The great men of science of today stand on the shoulders of giants. Joseph
Priestley was one such intellectual "giant" whose works laid the foundation
for that branch of science which we now call Chemistry. Although Priestley
is best known for his experiments with gases especially that which we now
call oxygen, he was extraordinarily prolific in his writings on other areas
of intellectual endeavors. He had important contributions in the fields of
education, moral philosophy, theology, metaphysics, political economy,
history and physical science.

Joseph Priestley was born at Fieldhead, in the parish of Birstal, not far
from Leeds, in the northern English county of Yorkshire, on March 13, 1733
according to the Old Style Calendar, the Gregorian calendar not coming into
use until 1751, after which he celebrated on March 24. He was the oldest of
the six children - four sons and two daughters - of Jonas Priestley, a
dresser and finisher of cloth and Mary Swift, a farmer's daughter. Mary,
having children so fast, sent Joseph as an infant to live at his maternal
grandfather's farm some miles away, returning to his father's house after
his mother's death only to be adopted by his childless Aunt Sarah (Mrs. John
Keighly, his father's sister) when he was nine. It was at the Keighly
household that he was exposed to discussions of theological questions and to
liberal political attitudes for many of the dissenting ministers of the
neighborhood were welcome there. He remained with his aunt until her death
in 1764.

During his boyhood, Joseph went to the local schools where he learned Greek
and Latin at an early age, and during school holidays, Hebrew. In his mid
teens he fell seriously ill with tuberculosis of the lungs, was forced to
drop out of school, and for a time abandoned his plan of entering the
ministry. As he gathered strength after his illness, he taught himself
French, Italian, and German and learned Chaldean, Syrian and Arabic.
Privately, he also learned the rudiments of geometry, algebra and

Soon he was ready to pursue the goal of his boyhood, the ministry. By this
time, however, he had started to question some of the orthodox tenets of the
Calvinist faith. He decided not to go to the Academy at Mile End, where he
would have been required to profess his loyalty every six months to ten
printed articles of the faith. He went instead to the more liberal Daventry

At this time, Dissenting Academies became the center of liberal education
since the doors of the great universities were closed to believers of
nonconformist doctrines. The academy at Daventry offered Joseph the
opportunity of learning the traditional subjects as well as natural and
experimental philosophy. It was here that his interest in natural phenomena
and experimentation was encouraged. But his dominant inclination was still
towards theology. After Daventry, Priestley accepted his first position with
a poor congregation at Needham Market in Suffolk where he remained for three
years. He was not very successful in his ministry as his preaching was
hampered by a serious speech impediment, and his popularity was diminished
by his Unitarian tendencies. He was invited to preach at Nantwich, in
Cheshire. The congregation there was more accepting of his unorthodox
theology so he felt more welcome. His responsibilities expanded to that of
schoolmaster and private tutor. The increased income enabled him to buy
instruments that he needed for his original researches.

His success as a teacher in Nantwich opened the door to a post as tutor in
"polite" and classical languages at a new Dissenting Academy in Warrington
where he spent six happy years.

     For the first time since his academic days, he found himself in
     sympathetic surroundings. His colleagues held the same opinions
     and shared the same ideals with him. If disagreement arose on any
     point, they looked on controversy as a means of discovering the
     truth, and not as a sign of moral reprobation. (3)

Provided material:
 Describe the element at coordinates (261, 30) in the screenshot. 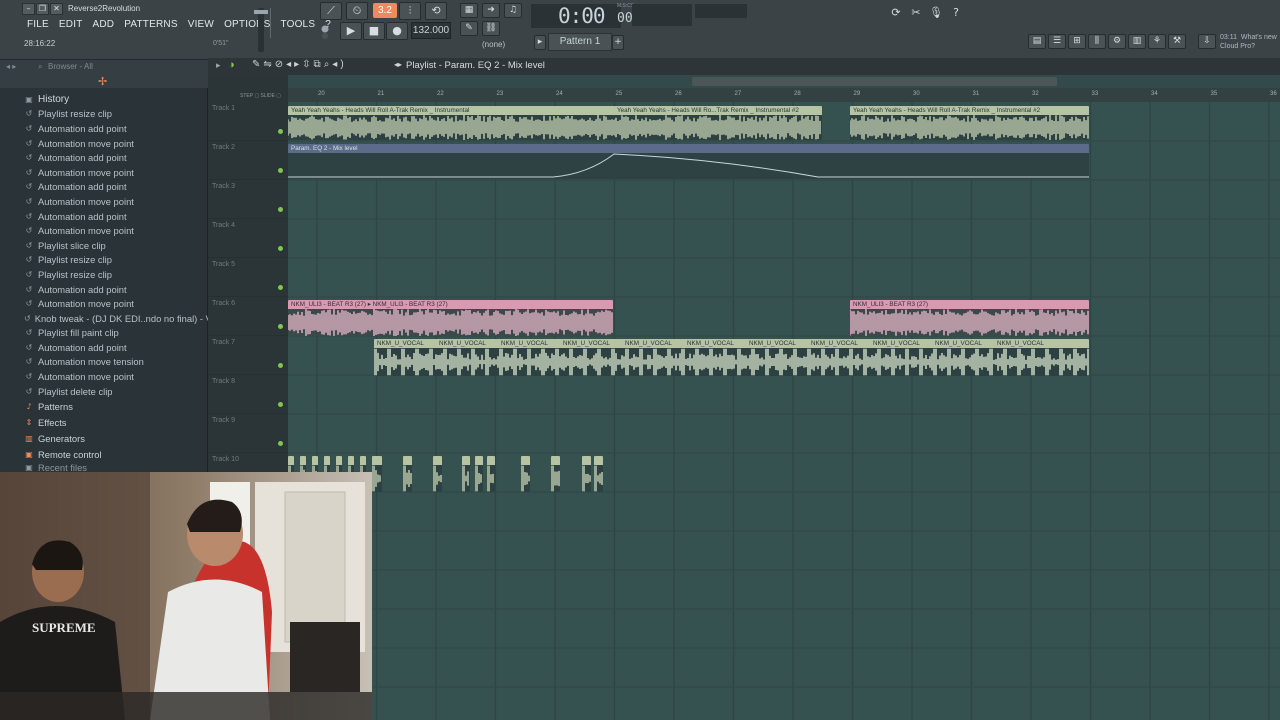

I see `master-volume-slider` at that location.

Exercise goal:
Pick up the biographical sketch of Joseph Priestley above after its final sentence and carry it on.

Output:
> It was there in 1762 that Priestley married Mary Wilkinson, daughter of
John Wilkinson, one of the leading figures of the emerging Industrial
Revolution in England. He described his marriage as

     a very suitable and happy connexion, my wife being a woman of an
     excellent understanding, much improved by reading, of great
     fortitude and strength of mind, and of a temper in the highest
     degree affectionate and generous; feeling strongly for others, and
     little for herself. (6)

A month before his wedding, in anticipation of impending financial
obligations, he applied for and was conferred ordination to the Dissenting
ministry. His lectures on History and General Policy were his most important
work while at Warrington. Through his lectures he attempted to introduce his
students to wider realms. He expected his students to become familiar with
political theory, laws, grammar, oratory and criticism. He acquainted them
with Shakespeare, Milton, and other writers and poets of that time.

During his annual month-long visits to London, he joined the company of men
who were known for their liberal politics and their rational dissent.
Foremost among these were Richard Price, whose pamphlet, Civil Liberty, is
said to have influenced the Declaration of Independence of the American
Colonies, and Benjamin Franklin, whose friendship was crucial to his
emerging scientific career. He was introduced to scientific society and
encouraged to write The History and Present State of Electricity, which
included original experiments and illustrations in copperplate. This led to
his election as a Fellow of the Royal Society in 1766. Priestley's History
was found to be too difficult for ordinary readers so he prepared a version
that was more popular. This necessitated the inclusion of some drawings, but
he could not find anyone who could do the work. Consequently he forced
himself to learn the rules of perspective drawing, and since there was no
book to help him with these, he published one himself. In the course of this
work, he stumbled on the use of India rubber as an eraser of lead-pencil
marks. The preface to his book contains the first printed reference to India
rubber erasers.

Soon after, confronted with the obligations of a growing family, he decided
to accept the invitation to minister to the concregation at Mill Hill. In
1767, he moved his family to Mill Chapel in Leeds, close to his birthplace.

Joseph Priestley is best known as the discoverer of oxygen. Perhaps a more
appropriate description of this accomplishment would be to credit Priestley
with the isolation of dephlogisticated air. Our thorough understanding today
of the chemical reactivity of oxygen comes from Antoine Lavoisier's
systematic theory of combustion. Priestley was an industrious and clever
investigator, not a sweeping theoretician with a guiding program of
research. In the realm of theory, Priestley's expertise lay in his
disputatious and prodigious command of theology, rather than in his chemical
prowess. His adherence to the phlogiston theory was persistent.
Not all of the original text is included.